Mechanical Licensing Collective
By Susan Marquez
These days, making a living in the music industry can be a challenge, especially for songwriters and composers. Thankfully, there has been a change in U.S. copyright law. The Music Modernization Act of 2018 spurred the formation of a non-profit organization based in Nashville that helps songwriters and composers get the mechanical royalties they are due for certain types of digital uses of music in the United States.
The Mechanical Licensing Collective (The MLC) collects and distributes royalties directly to the songwriter or composer or through a publisher or an administrator who collects on their behalf. “The Music Modernization Act changed the way digital mechanical licensing in the United States is done,” says Serona Elton, head of The MLC’s Educational Partnerships. “It mandated the creation of a mechanical licensing collective and set the rules about what it does and how it does it.” Serona is also a full-time professor at the University of Miami Frost School of Music,where she is the director of the Music Industry program. She explains some important,sometimes confusing, differences between what The MLC does and what ASCAP and BMI do. “Those organizations collect and distribute performance royalties from uses worldwide. We are focused only on mechanical royalties from digital uses in the United States. We both sit on the song and music publishing side of the business, not on the sound recording and artist side.”
To collect royalties from The MLC, songwriters, and composers must be members of the collective or signed up with a publisher or publishing administrator, who will collect from The MLC on their behalf. “Either way, those royalties are going to run through The MLC,” says Serona. “So, they have to do one or the other, or else they are basically losing the royalty money.” She explains that when there is a stream of a recording on a service like Spotify or Apple Music, that one stream generates three different sets of revenue. One type of money is the public performance royalties for the use of the song that goes to ASCAP and BMI, which they then pay publishers and writers. The second kind that people are familiar with is the revenue money that goes to the record label and the recording artist. The third type is mechanical royalty.
Not all kinds of streaming services generate mechanical royalties. “Digital mechanical royalties are generated by audio-only download services and interactive streaming services,” explains Serona. “An interactive service is different from a non-interactive service like digital radio, such as satellite radio or Pandora radio, where the listener can pick the channel or the station, but not exactly what they are going to listen to. On interactive services like Spotify and Apple Music, the listener gets to pick the specific track to listen to, and a stream on those services generates the three different types of revenue.”
Serona says that songwriters and composers have gotten much more business savvy over timeabout understanding PRO money. “Additionally, without having a deep understanding of the music business, most people intuitively know that recording artists and record labels are paid on streaming,” says Serona. “But less people understand that there is also a mechanical royalty generated, which flows from Spotify to The MLC and then from The MLC to the publisher or publishing administrator, who then pays the songwriter.
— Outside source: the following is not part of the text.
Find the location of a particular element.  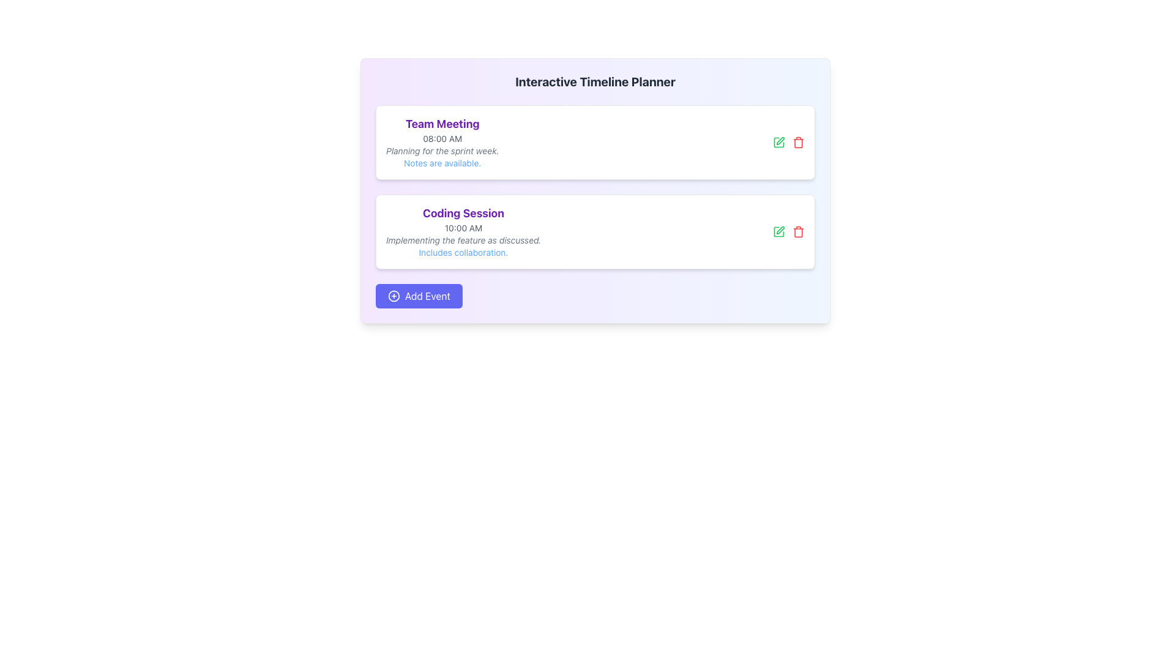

If a songwriter is acting as their publisher because they have never signed with a publisher and don’t have a publishing administrator, then they need to join The MLC so we can pay them directly.”
The MLC was formed due to the change in the copyright law. “We are a very new organization but have done a lot of important work in a short amount of time,” states Serona. “Theorganization was first created in the summer of 2019. We spent 2020 building our staff, systems, processes, and member base so we would be ready for the new blanket license becoming available to the digital services on January 1, 2021. When the time came, we were ready to start receiving royalties and matching and paying them. In the year and a half since launching full operations, The MLC has met every milestone set by Congress in the Music Modernization Act and successfully distributed nearly $700 million in blanket royalties to our members.”
The response from songwriters and composers has been good and “really positive. I think we have improved their understanding of this complicated area of the business. It was very difficult to get a clear answer about how to collect this money before The MLC was formed. Now there is greater clarity thanks to our dedicated efforts to educate everyone about what The MLC is and what we do.”